Prisoner Will Be Released Because Boy Lied at Trial

Share
TIMES STAFF WRITERS

A Cardiff man who served more than nine months in prison for an assault conviction was ordered released Tuesday on $5,000 bail after an 11-year-old boy admitted that he lied when he testified in the man’s 1990 trial.

Kelvin Wiley, 30, was granted bail at a hearing in Vista Superior Court after Judge J. Morgan Lester cited the recanted testimony of the son of the alleged assault victim as cause for reconsidering the conviction.

The boy originally testified that Wiley’s truck was parked at his home shortly before his mother, Toni DiGiovanni, was assaulted. The boy was the first to find his mother on the floor of their Encinitas townhouse, where she lay bruised and in shock, a belt wrapped around her neck.

Advertisement

The boy’s testimony placing Wiley at the assault scene was the most significant corroboration of his mother’s allegations, Lester said.

“At the time I made the ruling (on Wiley’s sentence), I thought (the boy’s) testimony was credible,” Lester said. “The court finds that the new . . . testimony puts a different slant on the information I relied on before.”

An appeal in the case was filed in state appellate court earlier this month and is awaiting hearing. Defense attorney Kevin McLean has contested the conviction in light of the boy’s new testimony, and on the argument that Wiley’s prior history of alleged abuse should not have been presented to the jury.

Upon hearing of the bail decision, Wiley said he was ecstatic.

“It finally appears that this nightmare is going to come to an end,” Wiley said in a telephone interview from Soledad State Prison. “It seems that the judicial system is finally going to correct its errors.”

Wiley is expected to be released today.

Both defense and prosecutors have argued that the case was a tangled, “fatal attraction” dispute.

Each side has portrayed the other as being the obsessed aggressor.

Wiley claimed that DiGiovanni was a woman scorned--unstable, three times divorced and, at times, psychotic. The night before the alleged assault, Wiley declined a dinner invitation from DiGiovanni, saying he intended to return home for the night, McLean said.

Advertisement

Hours later, the two met unexpectedly at a nightclub.
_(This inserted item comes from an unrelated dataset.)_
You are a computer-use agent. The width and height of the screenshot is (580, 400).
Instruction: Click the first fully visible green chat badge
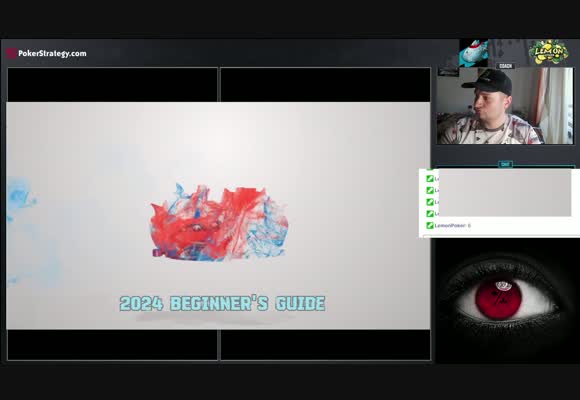(429, 179)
Wiley was in the company of a female friend, McLean said. “That set her (DiGiovanni) off,” McLean said.

After arguing, the two parted. From there, the stories diverge.

Initially, Wiley suggested that the assault was staged to frame him. Later, his defense attorney maintained that the attacker was another man.

DiGiovanni testified that Wiley came to her home early Sept. 23, 1990, and began roughing her up, as he had allegedly done before, during a tumultuous off-and-on, 18-month courtship.

Out of numerous alleged outbursts, the strangulation was Wiley’s most violent, DiGiovanni claimed.

About a year after the conviction, DiGiovanni’s son told prosecutors he lied about seeing Wiley’s truck on the morning of the attack, Deputy Dist. Atty. Jeff Silver said. On a visit with relatives in November, the boy spoke with his grandparents about the case. He admitted to lying under oath, and the grandparents, who are Toni’s mother and father, prompted him to tell the truth in court.

The boy said he was trying to protect his mother, who he feared was being abused by Wiley, Silver said. The boy also said his mother did not coerce him to lie, Silver said.